The survey found that 58% of Asian adults living in the U.S. have experienced racism firsthand in their lives, while 28% said they’ve had someone say something racist or racially insensitive to or about them in the past year.
This is compared to 44% of all U.S. adults who reported experiencing a racially insensitive incident ever and 25% saying the experience was in the past year.
The poll was conducted from March 24 to 30, among 1,000 Asian adults living in the U.S. as part of the research firm’s mini-series highlighting the experiences of the community.
It also asked 2,200 U.S. adults of different groups between March 24 to 28.
The survey was conducted in English, which could have resulted in underestimates due to language barriers and other factors of accessibility.
Of the Filipino respondents, 51% said “someone has said something racist or racially insensitive to or about them ever,” while 27% said “someone has said something racist or racially insensitive to or about them in the past year.”

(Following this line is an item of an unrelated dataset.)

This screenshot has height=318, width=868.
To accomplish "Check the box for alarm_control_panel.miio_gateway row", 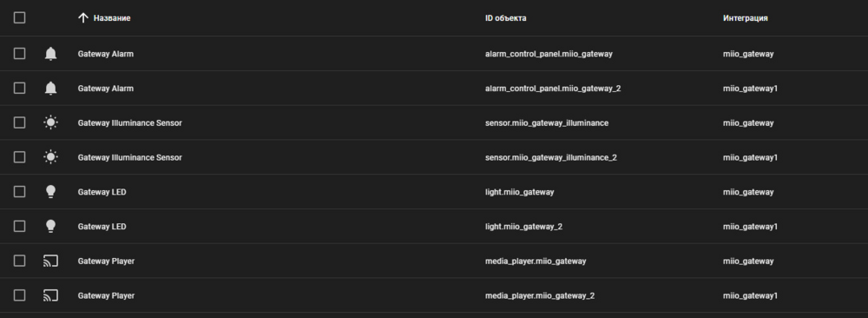I will pos(19,54).
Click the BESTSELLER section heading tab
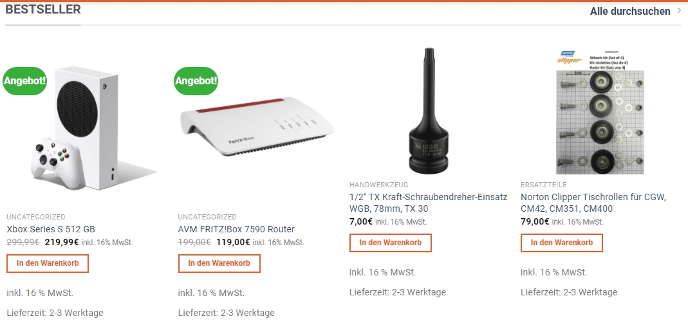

Morning Consult noted that “Chinese respondents were more likely to say they’ve experienced racism than Filipino or Indian adults,” with 63% of them saying “someone has said something racist or racially insensitive to or about them ever,” while 30% said “someone has said something racist or racially insensitive to or about in the past year.”
“Although at least 2 in 5 in those latter groups said they’ve experienced racism in their lives,” it added.
Morning Consult survey found that 53% of its Asian respondents blamed former President Donald Trump for the uptick in discrimination against the community due to his rhetoric around the coronavirus.
“As president, Trump regularly called the novel coronavirus, which originated in Wuhan, China, the ‘China virus’ or the ‘Chinese virus,’ also at times referring to it as the ‘kung flu,’” the report said.
“In labeling the novel coronavirus in this way, Trump was tapping into the same pool of racial resentment that feeds how his predominantly white base sees the country today,” it added.
According to Katie Nguyen Kalvoda, a board member on the AAPI Victory Fund, Asian Americans have “always dealt with being the other” in the U.S.
However, anti-Asian hate and racism have been on an all-time high in the country since 2020.
Trump’s rhetoric “made it permissible for others to use Asian Americans as a scapegoat,” Kalvoda said. “What people are seeing is the wide acceptance of this audacity to hate.”
Another release from Morning Consult found that 3 in 5 Asian adults say the reports of anti-Asian racism and violence have affected their mental health. Meanwhile, 35% reported their mental health getting worse during the COVID-19 pandemic.
“We know that anti-Asian racism has always been around,” said Dr. Anne Saw, an associate professor of clinical-community psychology at DePaul University and a board member for the Asian American Psychological Association. “But there is really something happening right now, in this pandemic time, that is impacting the majority of Asian Americans.”
Stop AAPI Hate, a national coalition that tracks anti-Asian American discrimination, logged 3,795 firsthand incidents of racism and discrimination in its reporting center between March 19, 2020, and Feb. 28, 2021.
Of that number, 503 incidents took place in the first two months of 2021 alone, the reporting center said. It also found that women are 2.3 times more likely to report the incidents versus men.
Morning Consult further found that 66% of Asian women said reports of anti-Asian violence and discrimination have affected their mental health, compared to 49% of Asian men.
“Gender and identity 100 percent come into play, especially in being able to talk about issues,” said Carrie Zhang, founder of the Asian Mental Health Project.